SAWALA DARI CIBIRU #11: Membumikan Kajian Keislaman
Kajian keislaman tidak melulu menghadirkan kitab-kitab klasik. Perlu memunculkan disiplin keilmuan lain yang diintegrasikan dengan tradisi keislaman.
Aminuddin
Ketua Lembaga Pengkajian Ilmu Keislaman (LPIK) UIN SGD Bandung mubes periode 2009.
27 Januari 2023
BandungBergerak.id - Menjelang akhir tahun 2009, Lembaga Pengkajian Ilmu Keislaman (LPIK) mengadakan musyawarah besar (Mubes) bagi seluruh anggota dan pengurus. Kegiatan ini merupakan agenda tahunan yang menandakan pergantian ketua dan kepengurusan UKM LPIK selama satu tahun. Sudah beberapa periode kami melangsungkan mubes di halaman gedung rektorat UIN SGD Bandung. Begitupun dengan malam itu, malam ketika anak-anak LPIK dapat bersuka cita menunggu kehadiran ketua baru.
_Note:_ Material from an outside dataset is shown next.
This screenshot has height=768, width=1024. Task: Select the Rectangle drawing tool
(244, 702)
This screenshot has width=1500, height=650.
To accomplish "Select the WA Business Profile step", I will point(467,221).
Tak ada firasat yang aneh sebelum maupun saat musyawarah itu berlangsung. Yang jelas waktu itu saya ikut merasa senang, karena dapat bertatap muka dengan seluruh anak-anak LPIK dan para alumni yang sengaja menyempatkan waktunya untuk datang ke agenda tahunan tersebut. Bahkan setelah mubes selesai, biasanya kami melanjutkan ritual wajib berupa makan-makan besar. Dari sini terkadang kami menyebut mubes sebagai mabes atau makan besar, hajatan kedua setelah milangkala.
Malang nasib menimpa saya. Kesenangan itu musnah seketika manakala saya diproyeksikan sebagai calon ketua LPIK. Mula-mula panitia mengumumkan ke hadapan musyawirin dan menuliskan nama saya di sebuah bor berwarna putih sebagai salah satu calon ketua LPIK bersama Acuz. Sebagai teman satu angkatan, jujur saja, ketika itu saya sangat berharap Acuz dapat suara terbanyak. Alasannya karena Acuz memiliki kecakapan dan wawasan keilmuan yang mumpuni, terutama soal kajian filsafat.
Sialnya, saat perhitungan suara berlangsung, nama saya tak henti menyalip Acuz. Sampai akhirnya panitia menghentikan perhitungan suara, karena semua suara sudah dihitung secara bulat. Detik-detik yang paling menyebalkan ini ternyata saya alami juga. Berdasarkan hasil perhitungan panitia bahwa suara terbanyak diraih oleh saya sendiri, sehingga peraih terbanyak otomatis maju ke hadapan musyawairin untuk memberikan prakata sebagai ketua terpilih, sekaligus menjelaskan tema diskusi yang akan dijalankan dalam kepengurusan LPIK selama satu tahun.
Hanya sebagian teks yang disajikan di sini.